Imagining a VE pair of DNS boxes, I'm thinking we are absolutely capped at 1M qps (4 x 250K qps licenses per VE), but, being new to the Service Provider SE team at the time, I was not aware of how to use ECMP for clustering. I came to understand that this is an architecture that has found itself in many mobility and backbone networks through the years and I truly feel that this clustering mechanism is VERY appropriate for BIG-IP in the age of Kubernetes and CI/CD pipelines.

The idea is simple: An ECMP (Equal Cost Multi-Path) enabled router - most commonly via BGP (Border Gateway Protocol) Multipath - will take a packet flow, establish a 5-tuple hash for source and destination ports and IPs and send that packet to a BIG-IP, which establishes a Persistence Profile for the flow to map the packet to a Pool Member. We can complete a TCP handshake.. we can even handle SSL. If we use Ansible to maintain our configs, this makes our BIG-IP clusters VERY resilient. We fail gracefully (for shorter-lived connections), we upgrade easily via nuke and pave methodology. We have ONE config, maintained centrally, that can be used to spit out instances, as-needed. If you're using central licensing, this is a very powerful way to autoscale app needs with F5.

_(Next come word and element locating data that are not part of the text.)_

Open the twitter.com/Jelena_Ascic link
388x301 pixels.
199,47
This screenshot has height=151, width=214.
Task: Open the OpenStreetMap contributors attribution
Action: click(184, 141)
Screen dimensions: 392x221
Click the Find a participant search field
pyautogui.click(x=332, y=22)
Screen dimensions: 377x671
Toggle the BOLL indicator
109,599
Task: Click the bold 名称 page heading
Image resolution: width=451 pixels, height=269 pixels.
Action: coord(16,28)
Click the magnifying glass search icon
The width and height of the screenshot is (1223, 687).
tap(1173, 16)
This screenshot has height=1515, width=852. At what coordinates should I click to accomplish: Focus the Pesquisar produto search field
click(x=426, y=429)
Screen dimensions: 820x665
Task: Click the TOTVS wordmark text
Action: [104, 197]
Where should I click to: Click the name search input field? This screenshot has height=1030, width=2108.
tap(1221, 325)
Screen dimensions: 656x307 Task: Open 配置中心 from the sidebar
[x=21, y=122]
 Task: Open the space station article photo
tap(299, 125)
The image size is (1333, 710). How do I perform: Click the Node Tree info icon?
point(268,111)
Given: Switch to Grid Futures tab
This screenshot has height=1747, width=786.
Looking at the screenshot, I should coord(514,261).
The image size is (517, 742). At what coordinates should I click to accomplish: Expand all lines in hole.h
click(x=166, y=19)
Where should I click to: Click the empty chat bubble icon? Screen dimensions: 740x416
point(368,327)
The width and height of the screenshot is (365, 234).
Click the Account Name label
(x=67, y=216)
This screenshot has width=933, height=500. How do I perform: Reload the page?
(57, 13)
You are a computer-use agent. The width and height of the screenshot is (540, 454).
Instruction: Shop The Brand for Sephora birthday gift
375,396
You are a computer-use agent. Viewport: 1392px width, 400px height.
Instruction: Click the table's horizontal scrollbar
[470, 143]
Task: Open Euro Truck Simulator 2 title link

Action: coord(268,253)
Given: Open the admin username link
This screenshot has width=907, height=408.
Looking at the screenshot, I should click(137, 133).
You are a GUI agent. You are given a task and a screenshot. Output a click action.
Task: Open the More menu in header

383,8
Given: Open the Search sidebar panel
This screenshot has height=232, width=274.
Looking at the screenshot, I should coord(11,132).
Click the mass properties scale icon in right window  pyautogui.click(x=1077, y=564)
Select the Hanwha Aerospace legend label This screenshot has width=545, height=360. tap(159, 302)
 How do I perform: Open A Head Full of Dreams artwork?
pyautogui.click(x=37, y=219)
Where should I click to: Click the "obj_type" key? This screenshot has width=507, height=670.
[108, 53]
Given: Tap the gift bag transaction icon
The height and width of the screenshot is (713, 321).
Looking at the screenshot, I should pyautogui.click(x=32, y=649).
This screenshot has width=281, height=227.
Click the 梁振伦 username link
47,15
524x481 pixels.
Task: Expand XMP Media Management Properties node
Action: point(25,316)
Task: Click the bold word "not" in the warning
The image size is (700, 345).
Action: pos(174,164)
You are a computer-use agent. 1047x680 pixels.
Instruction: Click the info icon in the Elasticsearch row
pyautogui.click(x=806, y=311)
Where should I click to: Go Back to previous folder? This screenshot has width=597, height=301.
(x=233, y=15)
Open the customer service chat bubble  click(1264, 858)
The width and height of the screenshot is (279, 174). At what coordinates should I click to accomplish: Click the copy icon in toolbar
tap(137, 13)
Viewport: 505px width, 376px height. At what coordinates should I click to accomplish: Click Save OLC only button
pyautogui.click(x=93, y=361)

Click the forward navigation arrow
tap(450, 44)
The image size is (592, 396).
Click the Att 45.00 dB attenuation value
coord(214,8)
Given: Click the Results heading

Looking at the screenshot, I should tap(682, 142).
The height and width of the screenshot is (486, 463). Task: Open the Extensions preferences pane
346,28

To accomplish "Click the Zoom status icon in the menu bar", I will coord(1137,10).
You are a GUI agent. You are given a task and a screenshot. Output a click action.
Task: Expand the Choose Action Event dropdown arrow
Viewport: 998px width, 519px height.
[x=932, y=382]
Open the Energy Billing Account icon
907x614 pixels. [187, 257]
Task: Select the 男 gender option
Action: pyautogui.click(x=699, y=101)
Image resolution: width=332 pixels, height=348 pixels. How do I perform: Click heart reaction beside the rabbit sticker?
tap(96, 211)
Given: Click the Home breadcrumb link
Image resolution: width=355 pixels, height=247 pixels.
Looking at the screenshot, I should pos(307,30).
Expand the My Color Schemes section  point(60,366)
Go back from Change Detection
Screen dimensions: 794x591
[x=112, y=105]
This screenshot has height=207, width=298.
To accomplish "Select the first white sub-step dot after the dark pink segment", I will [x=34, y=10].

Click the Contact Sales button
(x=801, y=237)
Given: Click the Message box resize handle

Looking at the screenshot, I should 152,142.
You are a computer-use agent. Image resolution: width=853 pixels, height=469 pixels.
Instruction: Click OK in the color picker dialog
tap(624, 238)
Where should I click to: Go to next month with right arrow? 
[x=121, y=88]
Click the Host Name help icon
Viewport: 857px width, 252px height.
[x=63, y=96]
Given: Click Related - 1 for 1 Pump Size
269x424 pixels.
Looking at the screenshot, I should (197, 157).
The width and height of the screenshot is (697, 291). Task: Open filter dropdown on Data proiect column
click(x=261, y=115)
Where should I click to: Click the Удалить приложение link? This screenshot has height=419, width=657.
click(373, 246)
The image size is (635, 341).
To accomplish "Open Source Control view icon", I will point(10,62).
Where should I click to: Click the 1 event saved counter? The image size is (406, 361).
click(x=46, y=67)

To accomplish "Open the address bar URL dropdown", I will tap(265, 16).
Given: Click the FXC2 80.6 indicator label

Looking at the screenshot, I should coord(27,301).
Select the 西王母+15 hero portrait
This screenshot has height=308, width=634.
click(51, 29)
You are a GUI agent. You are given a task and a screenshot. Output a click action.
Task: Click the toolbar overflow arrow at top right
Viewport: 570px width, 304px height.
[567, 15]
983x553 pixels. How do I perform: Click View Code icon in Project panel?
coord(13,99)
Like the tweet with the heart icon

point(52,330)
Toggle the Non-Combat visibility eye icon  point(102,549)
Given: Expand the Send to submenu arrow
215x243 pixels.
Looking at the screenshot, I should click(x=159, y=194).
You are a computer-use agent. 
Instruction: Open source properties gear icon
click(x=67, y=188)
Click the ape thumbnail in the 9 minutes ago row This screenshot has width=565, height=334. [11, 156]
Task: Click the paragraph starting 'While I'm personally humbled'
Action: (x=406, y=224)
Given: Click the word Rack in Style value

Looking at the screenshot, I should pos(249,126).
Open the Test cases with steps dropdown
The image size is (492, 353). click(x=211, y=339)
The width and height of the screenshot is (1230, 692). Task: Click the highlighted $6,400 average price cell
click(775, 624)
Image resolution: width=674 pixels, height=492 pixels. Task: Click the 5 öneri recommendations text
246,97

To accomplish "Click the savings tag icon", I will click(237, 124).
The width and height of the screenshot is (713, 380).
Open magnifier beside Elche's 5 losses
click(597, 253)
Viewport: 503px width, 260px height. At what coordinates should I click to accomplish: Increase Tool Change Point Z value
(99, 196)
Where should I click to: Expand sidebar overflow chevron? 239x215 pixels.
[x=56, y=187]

You can find ECMP Clustering documentation here:  https://techdocs.f5.com/kb/en-us/products/big-ip_ltm/manuals/product/bigip-system-ecmp-mirrored-clustering-12-1-0.html

Also, who's got two thumbs and a new lightboard lesson for you on this topic? This guy!

Testing with my customer found astronomical numbers using High Performance VE at speeds of nearly 4 million Packets Per Second - PER VE ! - and scaling 4 VEs with maximum performance tesed on IXIA of 16 million PPS.. Per PoP, anycast.

In horizontal scale applications for F5 security products, the performance and ease of this architecture is a real treat. I hope it's helpful.